Applying the criteria, the Court found that Metro Diner did not possess the right of control and the factors do not otherwise weigh in favor of employee status. Lara was engaged to produce the result of trimming the bushes, the Court said. Neither party presented evidence that Metro Diner had the power to control the manner or means of accomplishing the pruning. The means and manner to accomplish the result of pruning were neither discussed nor were part of the agreement.

The Court observed that its conclusion that Lara was an independent contractor at the time of his injury is further supported by other criteria. “First, Lara performed this work as part of his own occupation as a gardener, which he had been doing independently for approximately 25 years. Not only did Lara have many clients, but Patricia did not ask him to perform any service other than pruning the bushes. Second, Lara supplied the equipment he used for the job. Such tools were not ones that a restaurant would have. Third, Lara had a substantial investment in his business such as his equipment. Although Lara does not advertise, he has several different clients who either pick him up from the street corner or who telephone him to perform specific jobs. Fourth, he was not hired by the day or hour, or even on a regular basis. Payment was only discussed after the work was complete. Sometimes Lara charged by the hour and sometimes by the job and so Lara was paid on a job-by-job basis, with no obligation on the part of either Metro Diner or Lara for work in the future. Taxes were not taken out of the money he was paid. Lara estimates and pays his own taxes. Fifth, no date for Lara’s return was specified after the first time he pruned bushes for Metro Diner. Lara understood only that he would be contacted when his services were needed, with the result that he worked for a circumscribed period of time with no permanence whatsoever in his working relationship with Metro Diner. Thus, Lara’s profit or loss depended on his scheduling, the time taken to perform the services, and his investment in tools and equipment.

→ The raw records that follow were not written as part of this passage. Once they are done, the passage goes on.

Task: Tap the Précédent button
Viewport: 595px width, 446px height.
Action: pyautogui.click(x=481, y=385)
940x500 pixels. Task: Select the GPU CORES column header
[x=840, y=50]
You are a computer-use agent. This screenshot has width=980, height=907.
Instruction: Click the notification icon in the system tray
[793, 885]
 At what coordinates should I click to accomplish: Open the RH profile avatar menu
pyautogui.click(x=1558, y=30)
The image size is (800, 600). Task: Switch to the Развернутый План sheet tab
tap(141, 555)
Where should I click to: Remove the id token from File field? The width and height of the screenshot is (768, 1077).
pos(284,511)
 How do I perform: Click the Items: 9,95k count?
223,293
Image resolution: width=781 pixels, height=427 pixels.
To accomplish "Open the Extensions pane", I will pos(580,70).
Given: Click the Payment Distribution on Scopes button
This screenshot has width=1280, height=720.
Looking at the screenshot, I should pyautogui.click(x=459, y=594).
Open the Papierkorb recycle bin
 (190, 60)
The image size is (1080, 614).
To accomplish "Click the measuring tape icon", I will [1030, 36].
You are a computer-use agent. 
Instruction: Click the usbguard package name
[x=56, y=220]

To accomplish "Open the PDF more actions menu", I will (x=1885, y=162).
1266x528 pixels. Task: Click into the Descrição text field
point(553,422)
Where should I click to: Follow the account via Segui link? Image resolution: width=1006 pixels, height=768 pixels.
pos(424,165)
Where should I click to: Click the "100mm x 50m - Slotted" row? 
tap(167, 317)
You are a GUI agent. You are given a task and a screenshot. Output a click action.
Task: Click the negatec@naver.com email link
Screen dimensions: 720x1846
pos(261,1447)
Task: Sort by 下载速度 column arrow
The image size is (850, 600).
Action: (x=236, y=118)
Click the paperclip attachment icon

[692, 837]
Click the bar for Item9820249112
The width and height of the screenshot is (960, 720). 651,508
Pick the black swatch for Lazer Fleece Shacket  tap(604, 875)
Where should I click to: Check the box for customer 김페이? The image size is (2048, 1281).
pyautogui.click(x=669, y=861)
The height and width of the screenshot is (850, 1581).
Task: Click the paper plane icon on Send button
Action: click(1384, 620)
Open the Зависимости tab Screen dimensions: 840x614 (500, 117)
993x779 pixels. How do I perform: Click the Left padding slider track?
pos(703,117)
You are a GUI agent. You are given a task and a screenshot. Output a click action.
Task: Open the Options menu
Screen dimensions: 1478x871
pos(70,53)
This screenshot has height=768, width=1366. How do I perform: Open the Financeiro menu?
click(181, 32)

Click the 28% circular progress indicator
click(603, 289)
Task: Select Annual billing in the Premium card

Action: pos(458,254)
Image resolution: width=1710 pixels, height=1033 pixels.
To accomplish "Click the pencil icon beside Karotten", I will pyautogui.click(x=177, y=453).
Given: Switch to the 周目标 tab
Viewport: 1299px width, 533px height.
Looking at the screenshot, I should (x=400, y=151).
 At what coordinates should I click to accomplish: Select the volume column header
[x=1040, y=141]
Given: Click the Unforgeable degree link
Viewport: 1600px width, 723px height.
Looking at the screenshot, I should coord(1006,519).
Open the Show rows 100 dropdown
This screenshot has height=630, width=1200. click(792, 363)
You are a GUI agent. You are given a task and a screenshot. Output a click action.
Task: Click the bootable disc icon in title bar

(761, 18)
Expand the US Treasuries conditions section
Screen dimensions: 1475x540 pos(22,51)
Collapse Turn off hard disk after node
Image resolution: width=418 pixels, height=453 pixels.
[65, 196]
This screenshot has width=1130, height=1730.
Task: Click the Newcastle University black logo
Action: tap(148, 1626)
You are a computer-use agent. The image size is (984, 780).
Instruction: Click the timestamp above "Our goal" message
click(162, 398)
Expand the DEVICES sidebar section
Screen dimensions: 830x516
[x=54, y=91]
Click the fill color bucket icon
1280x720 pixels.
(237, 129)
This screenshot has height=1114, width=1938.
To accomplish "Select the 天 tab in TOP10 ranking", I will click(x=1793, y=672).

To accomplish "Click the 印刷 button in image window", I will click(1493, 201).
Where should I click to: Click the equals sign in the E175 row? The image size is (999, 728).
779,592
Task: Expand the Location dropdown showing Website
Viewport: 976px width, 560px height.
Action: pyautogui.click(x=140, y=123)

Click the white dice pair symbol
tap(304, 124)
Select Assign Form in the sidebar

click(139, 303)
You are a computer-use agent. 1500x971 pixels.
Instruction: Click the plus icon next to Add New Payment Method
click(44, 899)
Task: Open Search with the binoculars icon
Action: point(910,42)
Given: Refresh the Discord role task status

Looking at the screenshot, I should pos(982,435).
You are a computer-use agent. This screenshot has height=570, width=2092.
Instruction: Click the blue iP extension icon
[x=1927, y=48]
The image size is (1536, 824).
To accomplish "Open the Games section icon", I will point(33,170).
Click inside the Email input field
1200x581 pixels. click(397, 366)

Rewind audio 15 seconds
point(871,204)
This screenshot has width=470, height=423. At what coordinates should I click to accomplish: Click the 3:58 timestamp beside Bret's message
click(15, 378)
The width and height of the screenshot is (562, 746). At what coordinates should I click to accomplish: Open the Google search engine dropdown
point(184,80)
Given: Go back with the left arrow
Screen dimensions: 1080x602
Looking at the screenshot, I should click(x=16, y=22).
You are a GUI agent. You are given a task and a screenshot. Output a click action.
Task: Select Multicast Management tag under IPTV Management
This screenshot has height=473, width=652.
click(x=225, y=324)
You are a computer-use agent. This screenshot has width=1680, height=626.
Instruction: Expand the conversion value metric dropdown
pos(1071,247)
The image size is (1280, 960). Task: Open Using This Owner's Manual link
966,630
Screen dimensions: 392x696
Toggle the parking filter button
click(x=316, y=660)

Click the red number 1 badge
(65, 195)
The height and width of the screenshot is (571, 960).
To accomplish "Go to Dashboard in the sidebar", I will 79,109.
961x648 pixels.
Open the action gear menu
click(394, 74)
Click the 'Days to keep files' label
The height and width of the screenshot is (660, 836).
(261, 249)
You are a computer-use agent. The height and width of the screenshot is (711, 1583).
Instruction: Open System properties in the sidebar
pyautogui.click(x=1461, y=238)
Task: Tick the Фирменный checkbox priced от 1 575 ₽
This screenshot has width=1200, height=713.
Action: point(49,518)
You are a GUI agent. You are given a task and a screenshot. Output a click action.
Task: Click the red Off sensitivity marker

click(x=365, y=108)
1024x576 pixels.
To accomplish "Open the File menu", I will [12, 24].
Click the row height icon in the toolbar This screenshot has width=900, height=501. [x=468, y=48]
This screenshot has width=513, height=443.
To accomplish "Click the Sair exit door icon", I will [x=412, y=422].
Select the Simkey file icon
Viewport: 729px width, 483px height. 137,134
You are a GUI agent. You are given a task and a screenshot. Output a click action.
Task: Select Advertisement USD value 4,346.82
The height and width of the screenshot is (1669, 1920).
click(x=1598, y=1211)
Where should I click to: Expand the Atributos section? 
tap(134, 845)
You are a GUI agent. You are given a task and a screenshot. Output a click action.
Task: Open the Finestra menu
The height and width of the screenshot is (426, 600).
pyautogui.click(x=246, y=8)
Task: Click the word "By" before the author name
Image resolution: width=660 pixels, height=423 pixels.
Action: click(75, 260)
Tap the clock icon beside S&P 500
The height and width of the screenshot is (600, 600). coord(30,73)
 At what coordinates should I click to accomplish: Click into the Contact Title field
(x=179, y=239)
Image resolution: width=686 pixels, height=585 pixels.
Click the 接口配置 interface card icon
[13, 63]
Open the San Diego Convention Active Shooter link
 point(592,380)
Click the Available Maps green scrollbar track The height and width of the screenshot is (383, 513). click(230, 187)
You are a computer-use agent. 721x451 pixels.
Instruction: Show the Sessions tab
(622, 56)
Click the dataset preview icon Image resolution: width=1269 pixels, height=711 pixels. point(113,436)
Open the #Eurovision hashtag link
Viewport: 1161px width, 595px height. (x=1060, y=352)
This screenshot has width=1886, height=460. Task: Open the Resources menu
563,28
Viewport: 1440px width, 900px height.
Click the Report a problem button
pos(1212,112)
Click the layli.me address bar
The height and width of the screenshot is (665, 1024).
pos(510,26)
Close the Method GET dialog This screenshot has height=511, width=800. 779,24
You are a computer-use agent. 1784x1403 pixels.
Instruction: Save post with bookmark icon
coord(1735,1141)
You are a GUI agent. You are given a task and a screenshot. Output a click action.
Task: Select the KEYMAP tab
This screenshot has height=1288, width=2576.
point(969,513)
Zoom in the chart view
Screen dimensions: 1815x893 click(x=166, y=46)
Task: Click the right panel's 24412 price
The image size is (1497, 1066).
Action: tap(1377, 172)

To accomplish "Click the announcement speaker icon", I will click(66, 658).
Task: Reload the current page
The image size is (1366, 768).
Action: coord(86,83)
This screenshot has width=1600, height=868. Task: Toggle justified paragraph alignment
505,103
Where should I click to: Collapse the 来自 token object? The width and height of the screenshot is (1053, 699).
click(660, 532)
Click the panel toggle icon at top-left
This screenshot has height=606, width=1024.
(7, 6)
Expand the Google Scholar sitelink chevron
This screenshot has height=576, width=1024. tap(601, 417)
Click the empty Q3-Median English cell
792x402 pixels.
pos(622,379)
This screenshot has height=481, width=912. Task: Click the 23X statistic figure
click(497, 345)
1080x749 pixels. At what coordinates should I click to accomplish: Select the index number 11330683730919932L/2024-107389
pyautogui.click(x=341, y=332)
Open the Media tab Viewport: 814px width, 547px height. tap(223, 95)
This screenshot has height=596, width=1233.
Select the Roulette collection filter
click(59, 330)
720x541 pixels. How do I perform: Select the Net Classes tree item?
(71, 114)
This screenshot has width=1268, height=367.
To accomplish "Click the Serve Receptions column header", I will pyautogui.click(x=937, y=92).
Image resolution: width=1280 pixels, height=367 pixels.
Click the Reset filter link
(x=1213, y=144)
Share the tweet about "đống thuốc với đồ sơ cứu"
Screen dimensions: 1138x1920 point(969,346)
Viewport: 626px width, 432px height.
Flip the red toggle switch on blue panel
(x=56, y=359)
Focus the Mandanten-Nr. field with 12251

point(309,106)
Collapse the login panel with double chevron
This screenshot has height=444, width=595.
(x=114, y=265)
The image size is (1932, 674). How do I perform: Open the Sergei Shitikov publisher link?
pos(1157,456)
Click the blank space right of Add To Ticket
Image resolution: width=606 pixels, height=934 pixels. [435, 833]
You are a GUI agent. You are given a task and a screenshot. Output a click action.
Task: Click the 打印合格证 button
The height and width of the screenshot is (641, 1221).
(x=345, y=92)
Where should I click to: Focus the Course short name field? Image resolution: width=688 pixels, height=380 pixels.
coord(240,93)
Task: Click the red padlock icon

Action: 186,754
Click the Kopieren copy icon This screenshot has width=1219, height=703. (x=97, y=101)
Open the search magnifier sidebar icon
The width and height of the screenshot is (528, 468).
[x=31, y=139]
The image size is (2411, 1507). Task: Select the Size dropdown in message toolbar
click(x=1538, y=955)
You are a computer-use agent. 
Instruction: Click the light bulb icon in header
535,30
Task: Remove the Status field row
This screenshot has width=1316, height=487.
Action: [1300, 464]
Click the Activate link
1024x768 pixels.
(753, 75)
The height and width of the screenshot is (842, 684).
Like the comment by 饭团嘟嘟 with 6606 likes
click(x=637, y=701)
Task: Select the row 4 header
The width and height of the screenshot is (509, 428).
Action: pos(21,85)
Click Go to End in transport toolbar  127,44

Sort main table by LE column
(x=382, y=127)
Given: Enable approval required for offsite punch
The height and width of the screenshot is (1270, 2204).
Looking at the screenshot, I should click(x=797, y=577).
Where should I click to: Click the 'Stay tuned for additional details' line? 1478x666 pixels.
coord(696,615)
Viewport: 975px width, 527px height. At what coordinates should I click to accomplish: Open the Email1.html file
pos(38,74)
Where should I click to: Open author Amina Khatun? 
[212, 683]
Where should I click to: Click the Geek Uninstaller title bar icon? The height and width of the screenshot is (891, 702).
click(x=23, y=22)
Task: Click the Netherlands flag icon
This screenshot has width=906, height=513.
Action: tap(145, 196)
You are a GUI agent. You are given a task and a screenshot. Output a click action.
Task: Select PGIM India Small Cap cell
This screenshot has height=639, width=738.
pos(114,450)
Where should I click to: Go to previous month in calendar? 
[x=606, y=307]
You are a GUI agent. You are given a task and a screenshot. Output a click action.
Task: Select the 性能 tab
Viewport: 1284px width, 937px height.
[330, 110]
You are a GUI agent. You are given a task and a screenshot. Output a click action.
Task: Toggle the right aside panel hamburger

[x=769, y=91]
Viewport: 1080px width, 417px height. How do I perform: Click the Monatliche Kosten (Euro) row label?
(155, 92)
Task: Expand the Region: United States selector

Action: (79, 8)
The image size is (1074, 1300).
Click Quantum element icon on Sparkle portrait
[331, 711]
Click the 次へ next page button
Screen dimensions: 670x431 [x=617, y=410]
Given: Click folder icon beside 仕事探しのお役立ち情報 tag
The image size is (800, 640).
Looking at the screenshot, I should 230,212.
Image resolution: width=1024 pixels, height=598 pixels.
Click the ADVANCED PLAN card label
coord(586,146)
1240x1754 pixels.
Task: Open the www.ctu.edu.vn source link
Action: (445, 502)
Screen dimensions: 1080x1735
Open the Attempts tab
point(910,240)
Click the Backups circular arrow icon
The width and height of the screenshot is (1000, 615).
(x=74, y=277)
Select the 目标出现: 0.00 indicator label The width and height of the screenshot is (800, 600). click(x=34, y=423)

The Court noted that the criteria were not to be applied mechanically as separate tests, but “are intertwined and their weight depends often on particular combinations … [T]he process of distinguishing employees from independent contractors is fact specific and qualitative rather than quantitative.”   Although the workers’; compensation statutes are to be construed liberally in favor of awarding compensation, the Court said, “no amount of liberal construction can change the balance of evidence here. Nor does our conclusion that Lara was an independent contractor defeat the purposes behind the workers’ compensation system. Lara had control over his work and safety and there was no evidence that he could not have spread the cost of insurance against work-related injuries through fees he charged for his services.”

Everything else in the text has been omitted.